He will chant for peace, honouring the theme, “may peace prevail in our world” from 6 a.m. to 6 p.m. that day at the Vernon Japanese Cultural Centre.
There will be about 15,000 paper origami cranes decorating the temple.
The origami cranes are a symbol of peace and reference a popular story called Sadako and the 1000 paper cranes, the true story of a 14-year-old survivor of the bombing with terminal leukemia who tried to make 1,000 paper cranes to have her wish granted.
As Buddhists, the temple’s members wish to pay tribute to the more than 140,000 innocent civilians who instantly perished, and the countless thousands of people who subsequently died due to their exposure to radiation. Even today, people continue to suffer the aftermath of this tragedy.

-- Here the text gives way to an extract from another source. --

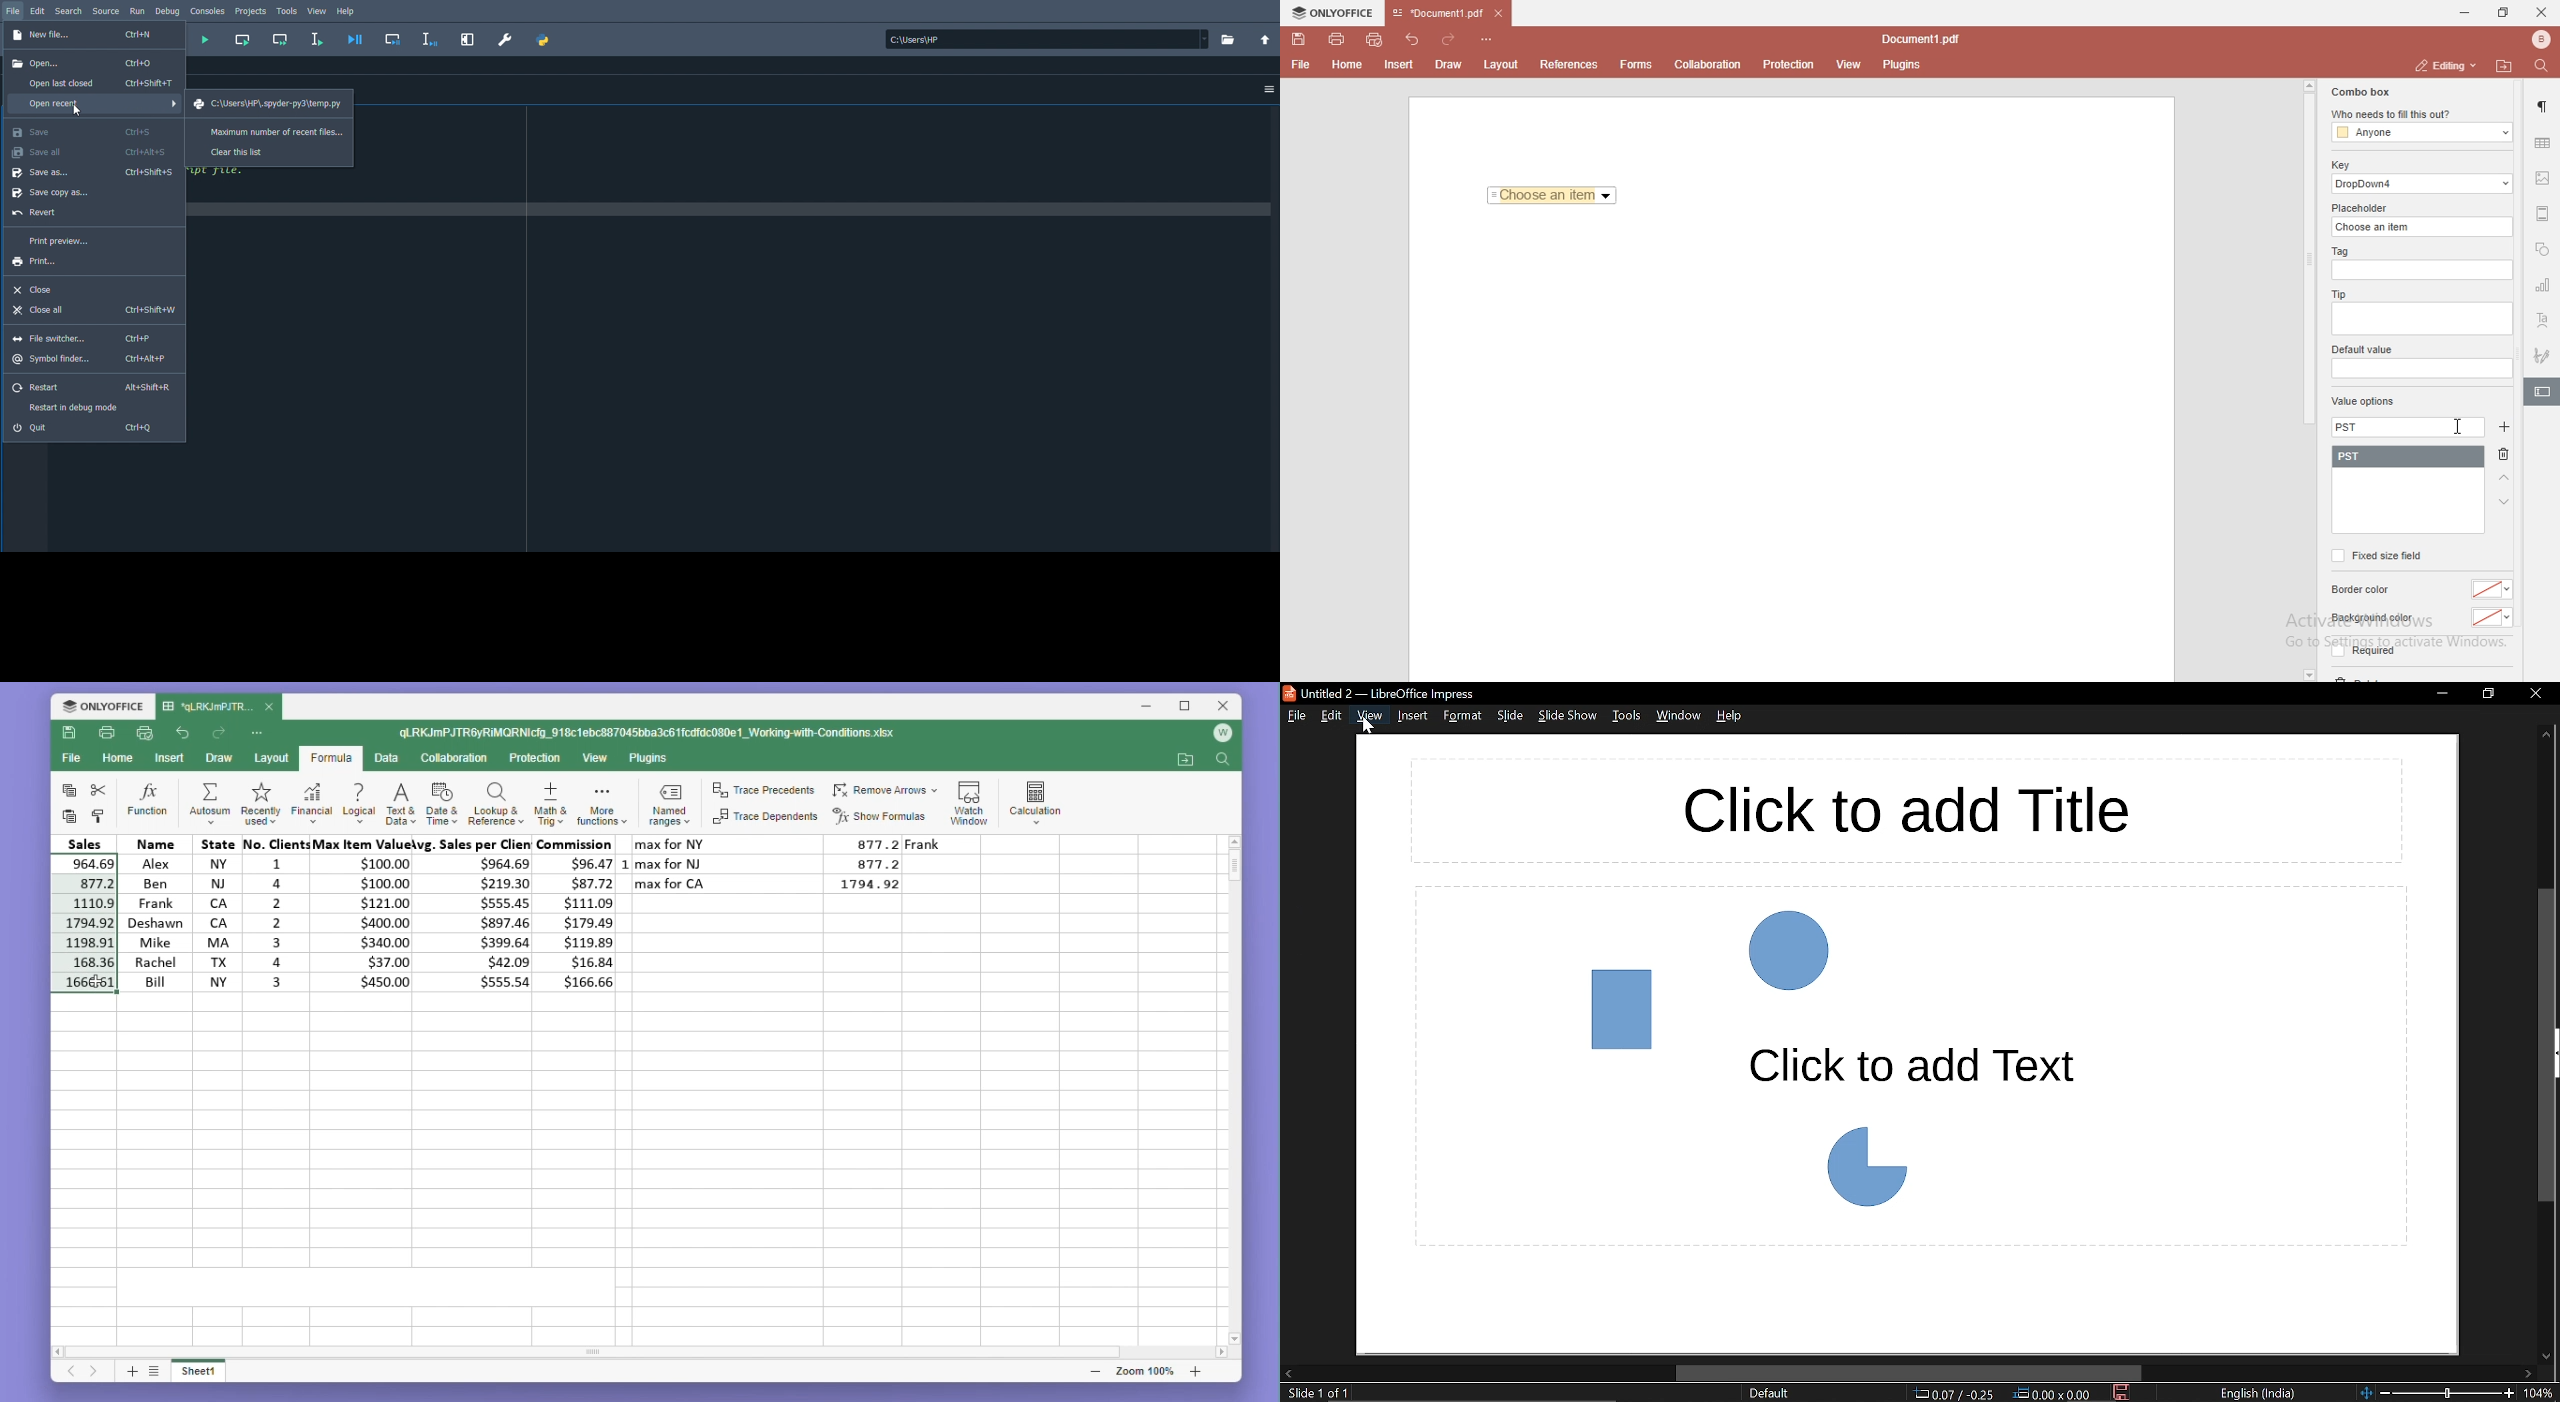 The width and height of the screenshot is (2576, 1428). What do you see at coordinates (84, 63) in the screenshot?
I see `Open` at bounding box center [84, 63].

The hope is that by remembering, the world will never again repeat such a tragedy.
The memorial honours all victims of war throughout the world, with the 12-hour chanting marathon continuing until the commemorative bell sounds at 6 p.m.
The hall at the Japanese Cultural Centre (4895 Bella Vista Rd.) will be open to the public during the 12 hours, and all are welcome to attend and chant with the Sensei, strike the bell, offer incense and fold a paper crane.
As Buddhists, the temple’s members are committed to the principles of non-violence, peace, and compassion towards all living beings on the planet.